Text passage:
Section by Ryan Smith

M1 GPU Performance: Integrated King, Discrete Rival

While the bulk of the focus from the switch to Apple’s chips is on the CPU cores, and for good reason – changing the underlying CPU architecture if your computers is no trivial matter – the GPU aspects of the M1 are not to be ignored. Like their CPU cores, Apple has been developing their own GPU technology for a number of years now, and with the shift to Apple Silicon, those GPU designs are coming to the Mac for the very first time. And from a performance standpoint, it’s arguably an even bigger deal than Apple’s CPU.

Apple, of course, has long held a reputation for demanding better GPU performance than the average PC OEM. Whereas many of Intel’s partners were happy to ship systems with Intel UHD graphics and other baseline solutions even in some of their 15-inch laptops, Apple opted to ship a discrete GPU in their 15-inch MacBook Pro. And when they couldn’t fit a dGPU in the 13-inch model, they instead used Intel’s premium Iris GPU configurations with larger GPUs and an on-chip eDRAM cache, becoming one of the only regular customers for those more powerful chips.

So it’s been clear for some time now that Apple has long-wanted better GPU performance than what Intel offers by default. By switching to their own silicon, Apple finally gets to put their money where their mouth is, so to speak, by building a laptop SoC with all the GPU performance they’ve ever wanted.

Meanwhile, unlike the CPU side of this transition to Apple Silicon, the higher-level nature of graphics programming means that Apple isn’t nearly as reliant on devs to immediately prepare universal applications to take advantage of Apple’s GPU. To be sure, native CPU code is still going to produce better results since a workload that’s purely GPU-limited is almost unheard of, but the fact that existing Metal (and even OpenGL) code can be run on top of Apple’s GPU today means that it immediately benefits all games and other GPU-bound workloads.

As for the M1 SoC’s GPU, unsurprisingly it looks a lot like the GPU from the A14. Apple will have needed to tweak their design a bit to account for Mac sensibilities (e.g. various GPU texture and surface formats), but by and large the difference is abstracted away at the API level. Overall, with M1 being A14-but-bigger, Apple has scaled up their 4 core GPU design from that SoC to 8 cores for the M1. Unfortunately we have even less insight into GPU clockspeeds than we do CPU clockspeeds, so it’s not clear if Apple has increased those at all; but I would be a bit surprised if the GPU clocks haven’t at least gone up a small amount. Overall, A14’s 4 core GPU design was already quite potent by smartphone standards, so an 8 core design is even more so. M1’s integrated GPU isn’t just designed to outpace AMD and Intel’s integrated GPUs, but it’s designed to chase after discrete GPUs as well.

Objective A:
Gather every line of the rows that contains the string "Focus", and copy each one. Matches must have the same capitalization.
The text about the M1 GPU and the rows have nothing to do with each other.

Records for this task:

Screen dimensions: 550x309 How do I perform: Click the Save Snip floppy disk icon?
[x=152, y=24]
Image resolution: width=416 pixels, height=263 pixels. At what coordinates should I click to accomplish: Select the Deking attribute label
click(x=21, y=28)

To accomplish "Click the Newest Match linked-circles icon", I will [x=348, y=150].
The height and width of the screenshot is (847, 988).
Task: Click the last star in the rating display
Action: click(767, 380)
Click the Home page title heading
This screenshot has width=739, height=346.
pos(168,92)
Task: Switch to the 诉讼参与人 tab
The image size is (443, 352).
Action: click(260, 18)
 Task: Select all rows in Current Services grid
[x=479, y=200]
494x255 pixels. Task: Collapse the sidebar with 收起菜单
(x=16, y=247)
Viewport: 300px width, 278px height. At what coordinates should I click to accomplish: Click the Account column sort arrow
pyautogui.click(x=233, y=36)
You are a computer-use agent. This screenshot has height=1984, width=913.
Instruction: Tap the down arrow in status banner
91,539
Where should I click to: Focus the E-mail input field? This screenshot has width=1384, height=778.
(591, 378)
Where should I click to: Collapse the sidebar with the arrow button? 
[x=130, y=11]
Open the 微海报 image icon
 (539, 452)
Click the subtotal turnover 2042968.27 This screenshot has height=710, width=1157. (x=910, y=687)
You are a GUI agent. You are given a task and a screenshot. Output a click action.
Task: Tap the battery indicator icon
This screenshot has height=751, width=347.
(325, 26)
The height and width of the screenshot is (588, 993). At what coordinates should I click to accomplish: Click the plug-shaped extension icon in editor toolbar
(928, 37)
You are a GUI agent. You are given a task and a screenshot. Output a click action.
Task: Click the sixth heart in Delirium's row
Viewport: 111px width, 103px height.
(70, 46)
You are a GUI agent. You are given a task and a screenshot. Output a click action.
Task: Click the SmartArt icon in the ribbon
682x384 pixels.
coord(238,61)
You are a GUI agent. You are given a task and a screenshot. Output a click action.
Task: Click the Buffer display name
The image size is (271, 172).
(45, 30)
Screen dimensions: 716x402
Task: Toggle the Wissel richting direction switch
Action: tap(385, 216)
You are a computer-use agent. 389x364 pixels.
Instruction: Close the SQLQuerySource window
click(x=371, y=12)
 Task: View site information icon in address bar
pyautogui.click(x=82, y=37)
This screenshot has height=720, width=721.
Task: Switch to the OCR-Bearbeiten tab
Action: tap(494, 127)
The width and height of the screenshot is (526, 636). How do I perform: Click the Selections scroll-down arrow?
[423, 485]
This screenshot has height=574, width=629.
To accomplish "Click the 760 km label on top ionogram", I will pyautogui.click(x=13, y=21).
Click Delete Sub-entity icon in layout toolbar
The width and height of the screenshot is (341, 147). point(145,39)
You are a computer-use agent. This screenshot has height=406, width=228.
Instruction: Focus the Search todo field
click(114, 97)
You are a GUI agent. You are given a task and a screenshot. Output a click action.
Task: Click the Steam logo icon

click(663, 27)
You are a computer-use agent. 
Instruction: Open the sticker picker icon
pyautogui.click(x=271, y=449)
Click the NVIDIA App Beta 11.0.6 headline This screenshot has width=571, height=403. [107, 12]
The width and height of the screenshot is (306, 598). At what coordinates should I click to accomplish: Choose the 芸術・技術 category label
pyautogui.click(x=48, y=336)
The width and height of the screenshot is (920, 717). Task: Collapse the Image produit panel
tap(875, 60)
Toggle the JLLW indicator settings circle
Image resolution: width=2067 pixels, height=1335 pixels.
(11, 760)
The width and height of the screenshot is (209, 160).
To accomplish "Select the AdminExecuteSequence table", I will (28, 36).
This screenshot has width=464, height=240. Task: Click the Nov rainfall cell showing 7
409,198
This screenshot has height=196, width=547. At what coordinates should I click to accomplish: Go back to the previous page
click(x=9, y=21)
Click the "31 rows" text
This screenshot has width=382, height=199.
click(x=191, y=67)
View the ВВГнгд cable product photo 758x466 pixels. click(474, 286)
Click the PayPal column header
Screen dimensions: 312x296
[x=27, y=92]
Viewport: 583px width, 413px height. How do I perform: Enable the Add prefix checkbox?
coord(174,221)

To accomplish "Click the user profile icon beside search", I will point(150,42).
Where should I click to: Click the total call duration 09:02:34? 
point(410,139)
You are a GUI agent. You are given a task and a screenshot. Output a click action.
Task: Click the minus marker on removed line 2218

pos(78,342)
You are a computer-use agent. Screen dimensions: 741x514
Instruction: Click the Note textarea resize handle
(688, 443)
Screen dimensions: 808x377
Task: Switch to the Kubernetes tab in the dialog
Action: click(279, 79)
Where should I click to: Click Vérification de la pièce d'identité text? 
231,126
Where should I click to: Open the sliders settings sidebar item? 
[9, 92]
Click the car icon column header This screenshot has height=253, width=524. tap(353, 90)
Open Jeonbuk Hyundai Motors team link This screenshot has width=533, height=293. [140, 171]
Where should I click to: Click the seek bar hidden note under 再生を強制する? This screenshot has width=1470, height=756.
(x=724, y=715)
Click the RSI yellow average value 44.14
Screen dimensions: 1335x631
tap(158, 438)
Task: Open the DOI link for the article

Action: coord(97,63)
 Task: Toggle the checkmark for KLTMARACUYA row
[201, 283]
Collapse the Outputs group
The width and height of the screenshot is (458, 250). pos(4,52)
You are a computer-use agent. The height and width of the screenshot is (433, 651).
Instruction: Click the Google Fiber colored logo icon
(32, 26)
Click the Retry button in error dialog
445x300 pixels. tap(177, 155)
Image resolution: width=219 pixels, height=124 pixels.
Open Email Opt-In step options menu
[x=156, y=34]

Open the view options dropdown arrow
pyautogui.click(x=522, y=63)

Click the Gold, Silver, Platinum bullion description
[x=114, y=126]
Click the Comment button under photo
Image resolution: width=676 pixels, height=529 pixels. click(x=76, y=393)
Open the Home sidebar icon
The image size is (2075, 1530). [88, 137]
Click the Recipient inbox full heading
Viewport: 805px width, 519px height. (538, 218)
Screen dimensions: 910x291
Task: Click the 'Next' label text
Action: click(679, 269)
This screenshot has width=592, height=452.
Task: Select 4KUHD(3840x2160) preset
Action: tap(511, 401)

Objective B:
From the text on the M1 GPU, copy the stretch from "While the bulk" through "than Apple’s CPU." without changing anything.

Exercise answer A:
Where should I click to: Focus the E-mail input field? This screenshot has width=1384, height=778.
Instruction: Focus the Search todo field

Exercise answer B:
While the bulk of the focus from the switch to Apple’s chips is on the CPU cores, and for good reason – changing the underlying CPU architecture if your computers is no trivial matter – the GPU aspects of the M1 are not to be ignored. Like their CPU cores, Apple has been developing their own GPU technology for a number of years now, and with the shift to Apple Silicon, those GPU designs are coming to the Mac for the very first time. And from a performance standpoint, it’s arguably an even bigger deal than Apple’s CPU.